- Haludpukur Location in Jharkhand, India Haludpukur Haludpukur (India)
- Coordinates: 22°36′36″N 86°08′19″E﻿ / ﻿22.6101°N 86.1385°E
- Country: India
- State: Jharkhand
- District: East Singhbhum

Area
- • Total: 6.35 km^{2} (2.45 sq mi)

Population (2011)
- • Total: 10,485
- • Density: 1,650/km^{2} (4,280/sq mi)

Languages*
- • Official: Hindi, Urdu
- Time zone: UTC+5:30 (IST)
- PIN: 831002
- Telephone/STD code: 0657
- Vehicle registration: JH 05
- Literacy: 78.97%
- Lok Sabha constituency: Jamshedpur
- Vidhan Sabha constituency: Potka
- Website: jamshedpur.nic.in

= Haludpukur =

Haludpukur (also referred to as Haludpukhur, Haldipokhar) is a census town in the Potka CD block in the Dhalbhum subdivision of the East Singhbhum district in the Indian state of Jharkhand.

==Geography==

===Location===
Haldipokhar is located at .

===Area overview===
The area shown in the map "forms a part of the Chota Nagpur Plateau and is a hilly upland tract". The main rivers draining the district are the Subarnarekha and the Kharkai. The area lying between Jamshedpur and Ghatshila is the main industrial mining zone. The rest of the district is primarily agricultural. In the district, as of 2011, 56.9% of the population lives in the rural areas and a high 43.1% lives in the urban areas.

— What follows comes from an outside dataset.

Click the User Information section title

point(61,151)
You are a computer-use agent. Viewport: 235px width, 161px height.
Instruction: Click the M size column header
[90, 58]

Note: The map alongside presents some of the notable locations in the district. All places marked in the map are linked in the larger full screen map.

==Demographics==
According to the 2011 Census of India, Haludpukhur had a total population of 10,485, of which 5,317 (51%) were males and 5,168 (49%) were females. Population in the age range 0–6 years was 1,517. The total number of literate persons in Haludpukhur was 7,082 (78.97% of the population over 6 years).

==Infrastructure==
According to the District Census Handbook 2011, Purbi Singhbhum, Haludpukhur covered an area of 6.35 km2. It has an annual rainfall of 1,030.2 mm. Among the civic amenities, it had 5 km of roads with open drains, the protected water supply involved hand pump, uncovered well. It had 1,741 domestic electric connections, 4 road lighting points. Among the medical facilities, it had 1 hospital (with 10 beds), 35 dispensaries, 35 health centres, 10 family welfare centres, 10 maternity and child welfare centres, 7 maternity homes, 2 nursing homes, 12 charitable hospitals/ nursing homes, 1 veterinary hospital, 4 medicine shops. Among the educational facilities it had 1 primary school, 4 middle schools, 2 secondary schools, 1 senior secondary school, the nearest general degree college at Karandih, 16 km away. It had 1 non-formal education centre (Sarva Shiksha Abhiyan). Among social, cultural and recreational facilities, it had 1 stadium, 1 auditorium/ community hall. It produced bamboo baskets and leaf plates. It had the branch offices of 2 nationalised banks, 1 cooperative bank, 1 agricultural credit society.

==Transport==
Haludpukur Railway Station is on the Tatanagar-Badampahar branch line.

==Education==
Government Vidyaniketan Haldipokhar is a Hindi-medium coeducational institution established in 1960. It has facilities for teaching from class IX to class XII. The school has a playground and a library with 3,500 books, and has 2 computers for teaching and learning purposes.

Giri Bharati High School Haldipokhar is a Hindi-medium coeducational institution established in 1948. It has facilities for teaching in classes IX and X. The school has a playground, a library with 2,640 books and 1 computer for teaching and learning purposes.